Fwd: URL parsing in HTML5

This e-mail from Peter Saint-Andre to the public-iri mailing list may be of 
interest to the TAG.

Noah

-------- Original Message --------
Subject: URL parsing in HTML5
Resent-Date: Fri, 04 Nov 2011 04:22:35 +0000
Resent-From: public-iri@w3.org
Date: Thu, 03 Nov 2011 21:21:50 -0700
From: Peter Saint-Andre <stpeter@stpeter.im>
To: public-iri@w3.org <public-iri@w3.org>, public-html-comments@w3.org
CC: Sam Ruby <rubys@intertwingly.net>,  "Paul Cotton 
(pcotton@microsoft.com)" <pcotton@microsoft.com>, Ian Hickson 
<ian@hixie.ch>, "Michael(tm) Smith" <mike@w3.org>,  Adam Barth 
<ietf@adambarth.com>, Edward O'Connor <ted@oconnor.cx>

After chatting during TPAC 2011 with Addison, Larry, Richard, Ian, Mike,
Ted, Julian (etc.), I'd like to share some thoughts about a possible
compromise / resolution regarding Issue 56 in the HTML WG:

http://www.w3.org/html/wg/tracker/issues/56

Some observations and opinions:

1. It is unlikely that existing browsers will change their current URL
parsing behavior. (I am not judging whether that behavior is good or bad.)

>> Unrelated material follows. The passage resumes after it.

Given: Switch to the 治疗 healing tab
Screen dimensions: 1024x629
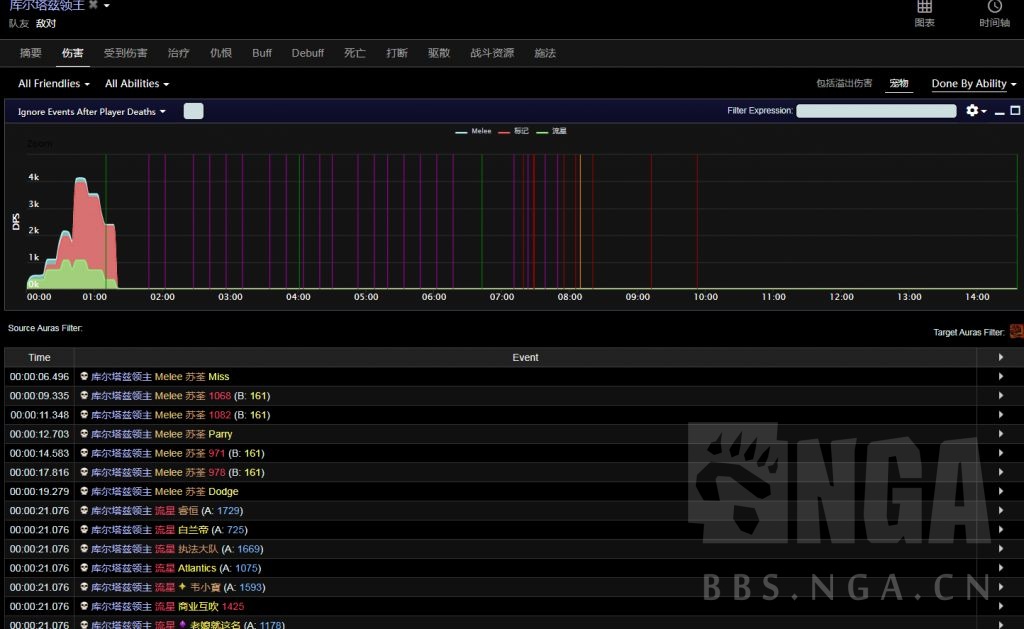Looking at the screenshot, I should click(178, 53).
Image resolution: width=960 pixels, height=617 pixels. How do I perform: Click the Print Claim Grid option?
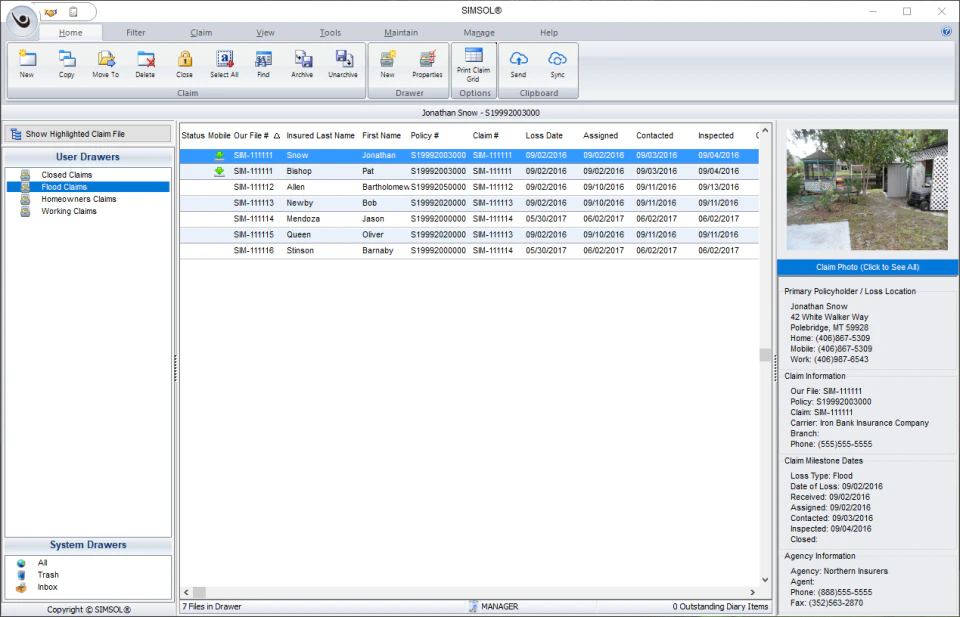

2. Documentation of that behavior is out of scope for the revisions to
RFC 3987, and outside the charter of the IRI WG, because it's a matter
of URI [pre-]processing (RFC 3986) and not IRI processing (RFC 3987).

3. It is unlikely that RFC 3986 will ever be modified to recommend the
current behavior, and simply impossible before HTML5 is advanced at the
W3C (even if such modifications were desirable).

4. As far as I can see, the current behavior is in fact out of scope for
RFC 3986 and any future possible revisions to RFC 3986 because:

    (a) it is mostly or completely a matter of pre-processing of strings
    that look like URIs/URLs/"web-addresses" -- we could call these
    "candidate strings" or "proto-URLs" or somesuch to disambiguate them
    from URIs

    (b) this pre-processing behavior is applied only in the web context
    by browsers and software applications that want to be consistent
    with browsers

    (c) because of (b), there is no great danger that this behavior will
    "leak" into processing of URIs in general (mailto:, sip:, tel:,
    URNs, and so on)

5. There's no necessity for work on documentation of the current URL
parsing behavior to happen at the IETF, given that it's out of scope for
the IRI WG. Although this work could be done as an individual (non-WG)
I-D at the IETF, I think it could more easily be done at the W3C, either
as part of the HTML specification or as a separate document (the latter
might be preferable so that it can be reviewed in a more focused manner
and referenced more easily by other W3C specifications, but naturally I
would leave such decisions up to folks at the W3C). [The IRI WG is still
responsible for rfc3987bis, but that's off-topic for this email message.]

If folks can agree on the foregoing points, then I think it would be
productive to work on proposed revisions to the current text (or at
least what I believe is the current text):

http://www.w3.org/TR/html5/Overview.html#parsing-urls

I would be happy to make concrete suggestions during that revision
process if someone from the W3C could point to the preferred venue or
process (e.g., wiki page or bugzilla comments).

I look forward to discussing this further tomorrow morning during the
HTML WG session:

http://lists.w3.org/Archives/Public/public-html/2011Nov/0013.html

Peter

--
Peter Saint-Andre
https://stpeter.im/

Received on Friday, 4 November 2011 04:53:04 UTC